Scott, who said he is advising about 75 clients, listed the following things that businesses can do to improve their chances to succeed:
- Identify niche markets.
- Reassess business plans and financial projections in light of the number of competitors.
- Think about partnering with other businesses to gain more leverage.
- Look at ancillary services, which could likely generate higher profit margins.
- Take more time to work with researchers and identify strains that target specific medical conditions.
Scott said he has an interest in a couple of projects, and “we’re taking our sweet time” to develop a sustainable business model.
Not only does Scott predict a flood of products when the market launches, he said it is concerning that patient registrations are so low. As of Monday, the state had received 5,724 patient applications and had approved 3,786.
“Regardless of what we do, patient numbers have to get up,” Scott said.
Green lights, red lights for CBD
A big shift this week in federal classification for some CBD won praise from cannabis entrepreneurs happy to see long-awaited federal validation of cannabis’ medical value.
But the DEA’s move of CBD medications with THC content below 0.1% from Schedule 1 to Schedule 5 comes with a lot of potential pitfalls for the broader cannabis industry, too.
Some fear the move could embolden the U.S. Food and Drug Administration to crack down on cannabis products made outside pharmaceutical channels. That’s because the FDA is not barred from spending money to fight cannabis, as is its sister agency, the Department of Justice.
Also, the FDA gave drugmaker GW Pharmaceuticals exclusive rights to sell the CBD drug for several years, opening the door for lawsuits against any other CBD maker, said Orion Inskip, a Seattle attorney who advises the cannabis industry.
“In the long term, it’ll be good news,” Inskip said of the rescheduling decision.
“But, in the short term … GW Pharma is the only company in the country that will be allowed to sell CBD extract. Anybody else is going to risk FDA enforcement.”
Too little, too late?
New York’s medical marijuana market got a lift this week when Gov. Andrew Cuomo signed legislation that formally allows MMJ to be used as an alternative to opioids.

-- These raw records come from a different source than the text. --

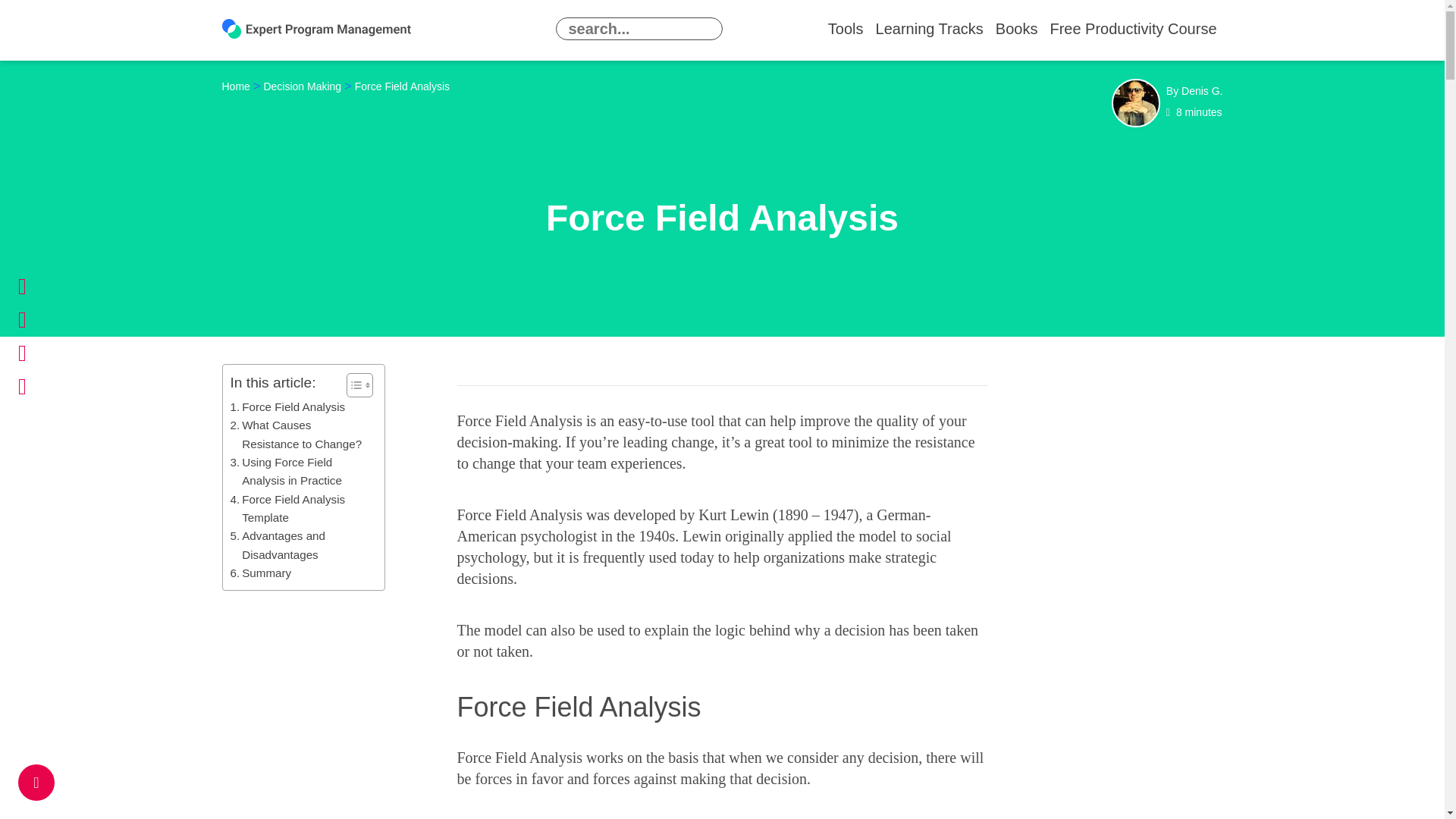
Force Field Analysis Template (299, 508)
Using Force Field Analysis in Practice (299, 471)
Learning Tracks (929, 28)
Summary (261, 573)
Decision Making (301, 86)
Free Productivity Course (1133, 28)
Advantages and Disadvantages (299, 545)
Books (1016, 28)
What Causes Resistance to Change? (299, 434)
Force Field Analysis (288, 407)
Given the description of an element on the screen output the (x, y) to click on. 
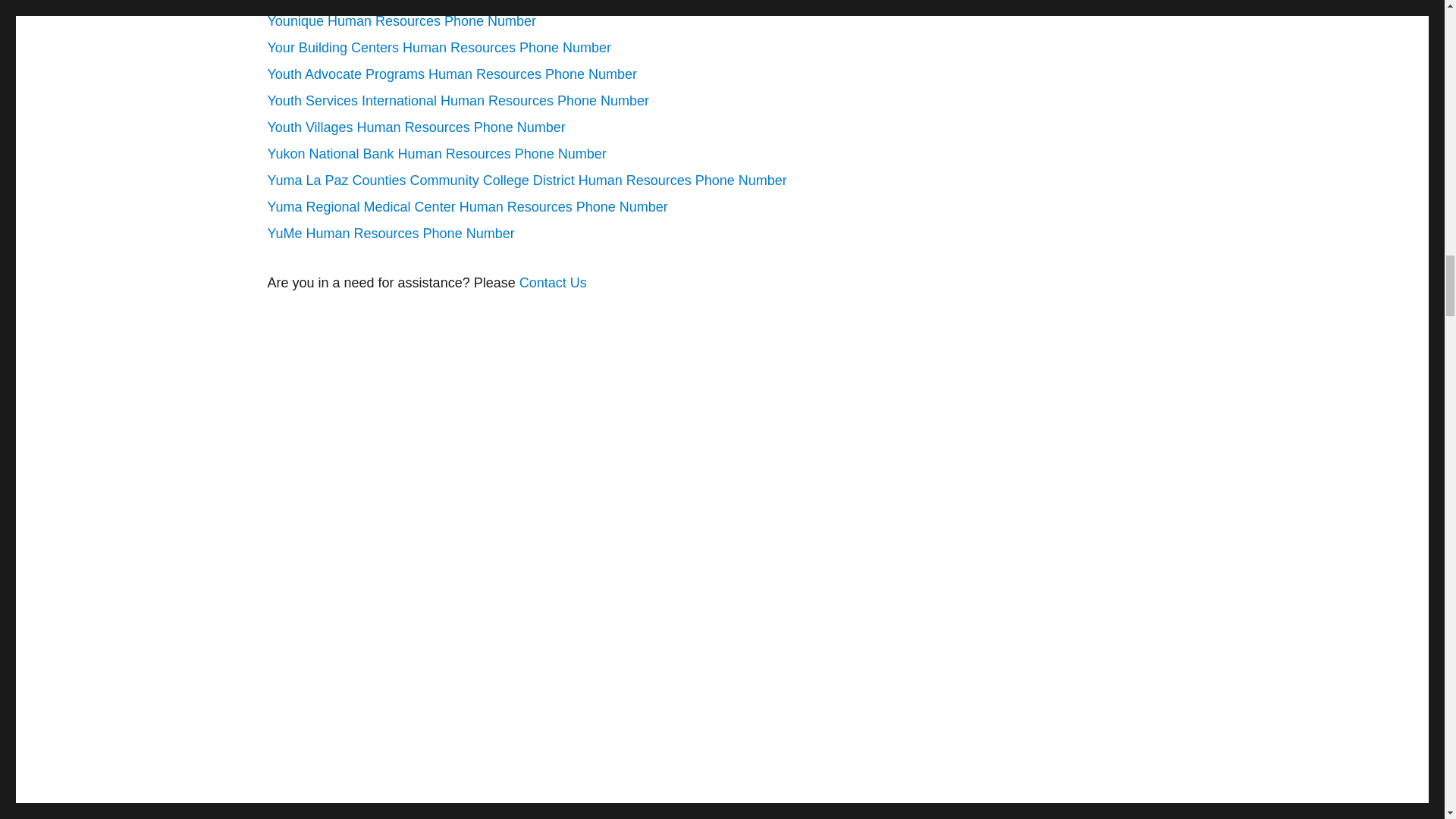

But even if the latest development is positive, it’s little more than an incremental improvement to a still highly restricted market that bans smokable products, said attorney Noah Potter of the Hoban Law Group in New York.
“It’s now loosening up, but it’s too slow and too late,” Potter said of New York’s MMJ market, noting that high barriers to entry remain on the supply and demand side.
“It’s really unjustifiably late because there was no reason to enact legislation that strict in the first place.”
While New York is moving toward possibly legalizing adult-use marijuana, the issue of smokable flower becomes a countervailing factor that few are discussing, Potter said.
He noted that New York’s health department has been espousing a zero-tobacco future and predicted the ban on smokable flower in the MMJ industry won’t be lifted anytime soon.
At this point, Potter estimated there’s a 60%-70% chance that smokable flower won’t be permitted as part of the initial round of recreational marijuana legislation.